Ann Arbor area poised to add 8,000 jobs over next 3 years, University of Michigan economists report

By Nathan Bomey

Job growth is back.

Washtenaw County is in the midst of a steady economic recovery that will nearly erase the massive job losses of the last decade, according to a new economic forecast conducted by the University of Michigan for AnnArbor.com.

The county is expected to add 8,840 jobs from 2011 through 2013 as the region’s unemployment rate declines from an average of 8.6 percent in 2010 to 7.2 percent in 2011, 7.0 percent in 2012 and 6.7 percent in 2013, according to the forecast.

2011-13 Washtenaw County economic outlook

You can download the University of Michigan's 2011-13 Washtenaw County economic forecast report here. Follow AnnArbor.com's Business Review for more coverage of the forecast over the next few days.

Also, visit AnnArbor.com this afternoon to read coverage of the corresponding Economic Outlook Luncheon at Washtenaw Community College, where Michigan Gov. Rick Snyder is expected to speak.

Job growth will occur in a broad range of sectors, according to the forecast released by U-M economists George Fulton and Don Grimes.

“It’s not just in one or two sectors. It’s really fairly broad-based, and that makes us more optimistic that the recovery will be sustained,” Fulton said in an interview. “I think this is the best news story we’ve had in several years.”

The county economy’s gradual recovery, in fact, has already begun. In 2010, Washtenaw added 4,087 jobs, the economists estimated.

That came after four consecutive years of job losses worsened by the collapse of the Michigan economy, the auto industry’s implosion and the global financial crisis. Washtenaw lost 13,429 jobs from 2006 through 2009.

Those job losses serve as a reminder that the economy’s gradual recovery won’t seem like a recovery to all workers, Fulton said. If the U-M forecast is accurate, the Ann Arbor area will still have 500 fewer jobs in 2013 as it had in 2005.

“It does not mean the economy is back to normal,” the economists wrote in their report. “Indeed, the economic struggles will continue for many residents, and they take little comfort in the knowledge that the worst is over at some level outside of where they operate.”

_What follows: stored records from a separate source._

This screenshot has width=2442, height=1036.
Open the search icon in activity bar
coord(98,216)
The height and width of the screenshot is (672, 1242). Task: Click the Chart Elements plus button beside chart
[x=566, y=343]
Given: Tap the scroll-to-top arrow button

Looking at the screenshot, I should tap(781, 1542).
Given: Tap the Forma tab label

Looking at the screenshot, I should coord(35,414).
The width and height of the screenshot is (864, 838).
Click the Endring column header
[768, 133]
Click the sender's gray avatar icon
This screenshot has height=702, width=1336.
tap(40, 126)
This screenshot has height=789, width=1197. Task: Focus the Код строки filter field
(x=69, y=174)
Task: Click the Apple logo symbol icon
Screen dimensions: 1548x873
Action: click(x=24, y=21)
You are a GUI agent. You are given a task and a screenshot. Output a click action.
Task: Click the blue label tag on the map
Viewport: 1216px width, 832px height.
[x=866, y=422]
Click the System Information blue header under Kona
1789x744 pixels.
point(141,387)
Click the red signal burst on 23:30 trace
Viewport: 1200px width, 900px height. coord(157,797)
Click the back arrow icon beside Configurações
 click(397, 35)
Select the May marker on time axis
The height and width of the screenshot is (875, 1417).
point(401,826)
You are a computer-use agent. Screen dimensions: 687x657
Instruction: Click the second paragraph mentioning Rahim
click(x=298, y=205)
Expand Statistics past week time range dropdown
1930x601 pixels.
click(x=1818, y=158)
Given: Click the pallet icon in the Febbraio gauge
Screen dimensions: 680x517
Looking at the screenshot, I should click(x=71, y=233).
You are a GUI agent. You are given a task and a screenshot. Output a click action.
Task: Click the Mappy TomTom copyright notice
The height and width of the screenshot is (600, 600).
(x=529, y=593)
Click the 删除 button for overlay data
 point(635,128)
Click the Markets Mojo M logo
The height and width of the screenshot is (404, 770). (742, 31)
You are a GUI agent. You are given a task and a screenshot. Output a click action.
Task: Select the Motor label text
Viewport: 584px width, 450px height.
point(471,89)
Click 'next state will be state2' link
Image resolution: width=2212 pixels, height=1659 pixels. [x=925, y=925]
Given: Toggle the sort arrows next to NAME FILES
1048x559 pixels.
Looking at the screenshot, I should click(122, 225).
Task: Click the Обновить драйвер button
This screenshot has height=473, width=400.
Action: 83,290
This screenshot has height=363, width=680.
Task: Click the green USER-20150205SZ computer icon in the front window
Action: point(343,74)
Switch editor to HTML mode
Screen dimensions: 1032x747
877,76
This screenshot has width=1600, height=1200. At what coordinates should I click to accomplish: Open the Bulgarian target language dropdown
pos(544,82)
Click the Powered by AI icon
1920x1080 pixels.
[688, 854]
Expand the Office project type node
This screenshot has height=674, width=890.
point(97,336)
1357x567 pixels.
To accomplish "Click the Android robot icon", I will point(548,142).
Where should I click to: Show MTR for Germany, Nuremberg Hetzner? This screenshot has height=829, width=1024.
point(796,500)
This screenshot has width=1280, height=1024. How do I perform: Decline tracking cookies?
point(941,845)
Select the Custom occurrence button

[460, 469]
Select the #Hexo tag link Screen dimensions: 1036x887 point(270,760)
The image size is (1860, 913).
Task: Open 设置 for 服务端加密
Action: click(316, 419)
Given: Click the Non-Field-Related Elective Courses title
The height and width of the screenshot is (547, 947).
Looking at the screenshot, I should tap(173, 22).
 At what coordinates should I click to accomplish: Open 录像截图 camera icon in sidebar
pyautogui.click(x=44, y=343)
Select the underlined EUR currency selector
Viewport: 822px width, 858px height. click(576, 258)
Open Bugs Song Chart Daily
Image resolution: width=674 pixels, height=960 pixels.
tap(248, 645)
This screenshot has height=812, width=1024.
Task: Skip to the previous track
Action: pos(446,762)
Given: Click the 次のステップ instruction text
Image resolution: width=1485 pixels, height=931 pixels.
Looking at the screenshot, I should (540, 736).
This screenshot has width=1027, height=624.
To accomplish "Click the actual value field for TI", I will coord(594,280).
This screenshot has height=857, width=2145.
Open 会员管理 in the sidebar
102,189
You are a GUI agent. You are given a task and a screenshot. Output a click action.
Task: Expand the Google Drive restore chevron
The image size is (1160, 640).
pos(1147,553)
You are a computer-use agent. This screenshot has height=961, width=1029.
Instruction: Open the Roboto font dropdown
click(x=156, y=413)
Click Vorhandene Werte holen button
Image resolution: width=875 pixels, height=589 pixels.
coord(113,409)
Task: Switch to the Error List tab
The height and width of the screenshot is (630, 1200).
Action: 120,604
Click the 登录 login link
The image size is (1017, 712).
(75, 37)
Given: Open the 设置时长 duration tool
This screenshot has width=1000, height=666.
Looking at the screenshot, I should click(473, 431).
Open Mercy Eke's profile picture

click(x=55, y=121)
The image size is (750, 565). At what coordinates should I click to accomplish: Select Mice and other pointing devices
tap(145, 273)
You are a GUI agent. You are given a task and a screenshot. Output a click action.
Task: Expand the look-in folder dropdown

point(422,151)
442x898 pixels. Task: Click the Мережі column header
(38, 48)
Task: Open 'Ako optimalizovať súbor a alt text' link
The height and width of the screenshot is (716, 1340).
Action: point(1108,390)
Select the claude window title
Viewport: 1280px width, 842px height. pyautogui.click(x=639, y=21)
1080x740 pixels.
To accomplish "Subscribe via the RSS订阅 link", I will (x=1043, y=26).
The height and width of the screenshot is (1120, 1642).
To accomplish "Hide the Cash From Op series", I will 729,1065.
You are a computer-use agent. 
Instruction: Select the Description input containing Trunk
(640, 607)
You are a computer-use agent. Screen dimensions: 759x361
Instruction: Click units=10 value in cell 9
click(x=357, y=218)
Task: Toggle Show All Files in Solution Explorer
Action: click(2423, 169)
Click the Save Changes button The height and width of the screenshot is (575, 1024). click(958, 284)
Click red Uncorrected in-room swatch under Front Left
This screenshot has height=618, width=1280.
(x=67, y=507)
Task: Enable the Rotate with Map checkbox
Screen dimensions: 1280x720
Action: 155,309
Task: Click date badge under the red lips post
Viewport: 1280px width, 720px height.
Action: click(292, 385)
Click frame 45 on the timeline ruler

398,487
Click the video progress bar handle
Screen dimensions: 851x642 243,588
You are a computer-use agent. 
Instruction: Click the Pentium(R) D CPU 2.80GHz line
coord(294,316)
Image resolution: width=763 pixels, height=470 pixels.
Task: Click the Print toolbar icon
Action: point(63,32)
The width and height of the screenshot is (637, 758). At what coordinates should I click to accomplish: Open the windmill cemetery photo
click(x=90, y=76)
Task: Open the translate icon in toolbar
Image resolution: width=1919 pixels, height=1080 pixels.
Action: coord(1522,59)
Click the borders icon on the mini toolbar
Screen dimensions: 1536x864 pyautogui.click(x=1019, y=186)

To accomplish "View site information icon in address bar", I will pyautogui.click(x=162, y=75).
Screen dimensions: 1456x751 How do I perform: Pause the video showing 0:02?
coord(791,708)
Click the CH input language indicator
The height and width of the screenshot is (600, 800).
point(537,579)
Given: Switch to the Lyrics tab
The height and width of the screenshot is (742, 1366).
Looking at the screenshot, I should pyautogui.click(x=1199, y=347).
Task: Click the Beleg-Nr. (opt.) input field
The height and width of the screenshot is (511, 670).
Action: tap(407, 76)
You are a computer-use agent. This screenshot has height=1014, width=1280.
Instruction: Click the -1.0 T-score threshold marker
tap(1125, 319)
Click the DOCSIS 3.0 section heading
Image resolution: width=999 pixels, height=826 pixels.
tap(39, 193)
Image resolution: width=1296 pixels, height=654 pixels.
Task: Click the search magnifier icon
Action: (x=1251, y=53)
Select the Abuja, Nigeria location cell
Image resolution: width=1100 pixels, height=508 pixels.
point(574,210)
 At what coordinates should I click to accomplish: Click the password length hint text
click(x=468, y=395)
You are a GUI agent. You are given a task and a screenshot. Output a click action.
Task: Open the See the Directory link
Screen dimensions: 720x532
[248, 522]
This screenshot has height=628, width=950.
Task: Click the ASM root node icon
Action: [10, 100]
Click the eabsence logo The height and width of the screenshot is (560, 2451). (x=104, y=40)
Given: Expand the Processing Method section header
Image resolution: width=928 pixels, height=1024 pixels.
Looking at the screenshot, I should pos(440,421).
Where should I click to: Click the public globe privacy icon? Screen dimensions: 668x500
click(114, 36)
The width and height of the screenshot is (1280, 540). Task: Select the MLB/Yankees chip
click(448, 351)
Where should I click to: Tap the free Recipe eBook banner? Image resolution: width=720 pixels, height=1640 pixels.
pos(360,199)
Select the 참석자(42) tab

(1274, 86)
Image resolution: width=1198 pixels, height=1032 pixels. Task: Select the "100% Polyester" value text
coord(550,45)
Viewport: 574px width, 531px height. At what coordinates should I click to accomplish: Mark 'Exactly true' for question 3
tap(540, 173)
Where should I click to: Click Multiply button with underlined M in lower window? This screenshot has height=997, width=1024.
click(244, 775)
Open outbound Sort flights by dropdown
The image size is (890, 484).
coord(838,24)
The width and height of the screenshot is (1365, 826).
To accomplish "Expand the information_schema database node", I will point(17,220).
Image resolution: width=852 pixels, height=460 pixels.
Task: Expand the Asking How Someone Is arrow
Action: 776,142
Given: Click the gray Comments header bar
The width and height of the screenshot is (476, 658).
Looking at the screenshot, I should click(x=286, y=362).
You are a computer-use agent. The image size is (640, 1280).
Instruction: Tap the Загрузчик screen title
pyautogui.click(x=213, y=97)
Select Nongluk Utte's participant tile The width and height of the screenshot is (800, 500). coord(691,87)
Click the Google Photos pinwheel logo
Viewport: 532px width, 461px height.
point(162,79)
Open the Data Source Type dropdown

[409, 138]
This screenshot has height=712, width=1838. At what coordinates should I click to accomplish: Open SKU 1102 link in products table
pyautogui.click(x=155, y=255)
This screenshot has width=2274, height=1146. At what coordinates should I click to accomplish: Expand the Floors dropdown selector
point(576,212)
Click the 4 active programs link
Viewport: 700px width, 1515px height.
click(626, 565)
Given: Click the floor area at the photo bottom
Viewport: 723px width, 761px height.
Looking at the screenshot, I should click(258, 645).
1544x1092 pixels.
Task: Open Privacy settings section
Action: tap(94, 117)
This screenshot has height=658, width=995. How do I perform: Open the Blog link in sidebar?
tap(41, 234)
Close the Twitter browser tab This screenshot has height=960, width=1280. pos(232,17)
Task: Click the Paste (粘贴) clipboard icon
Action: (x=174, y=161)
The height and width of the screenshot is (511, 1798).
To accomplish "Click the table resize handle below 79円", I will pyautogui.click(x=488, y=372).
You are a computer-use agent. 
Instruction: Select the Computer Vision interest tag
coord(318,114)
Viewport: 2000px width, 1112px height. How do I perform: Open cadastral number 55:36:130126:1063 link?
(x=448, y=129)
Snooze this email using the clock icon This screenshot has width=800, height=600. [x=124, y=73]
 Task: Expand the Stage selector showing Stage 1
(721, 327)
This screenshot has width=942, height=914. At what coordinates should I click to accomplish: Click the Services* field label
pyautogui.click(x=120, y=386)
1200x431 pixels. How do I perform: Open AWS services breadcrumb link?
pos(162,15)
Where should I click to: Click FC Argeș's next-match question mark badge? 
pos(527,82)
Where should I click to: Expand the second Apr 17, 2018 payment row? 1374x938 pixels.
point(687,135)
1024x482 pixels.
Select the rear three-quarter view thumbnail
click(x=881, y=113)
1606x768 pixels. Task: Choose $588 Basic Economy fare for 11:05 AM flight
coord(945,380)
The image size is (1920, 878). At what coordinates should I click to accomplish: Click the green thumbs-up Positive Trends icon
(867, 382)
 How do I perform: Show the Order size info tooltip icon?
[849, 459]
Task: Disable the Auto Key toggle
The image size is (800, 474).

Among the key findings in the economists’ report: Manufacturing is far from dead. After years of astonishing job losses in the region’s manufacturing sector, local manufacturers are slowly adding jobs, according to the forecast.

Saline_Lectronics_CEO_Mario_Sciberras.jpg

Circuitry manufacturer Saline Lectronics, led by CEO Mario Sciberras, plans to hire up to 20 new employees. Overall, a new economic forecast projects moderate job growth for the Washtenaw County manufacturing sector after years of losses.

Nathan Bomey | AnnArbor.com

The rapid stabilization of General Motors, Ford and Chrysler after the auto industry’s crisis helped Washtenaw’s manufacturing base return to stability.

The number of workers in the local manufacturing sector fell nearly 60 percent, or by 17,814, from 1999 to 2009. But in 2010, manufacturers added 538 jobs - and the forecast projects that manufacturers will add another 414 jobs from 2011 through 2013.

It’s far from a growth engine, but it’s stability - and that provides a base for the rest of the economy to grow, Fulton said.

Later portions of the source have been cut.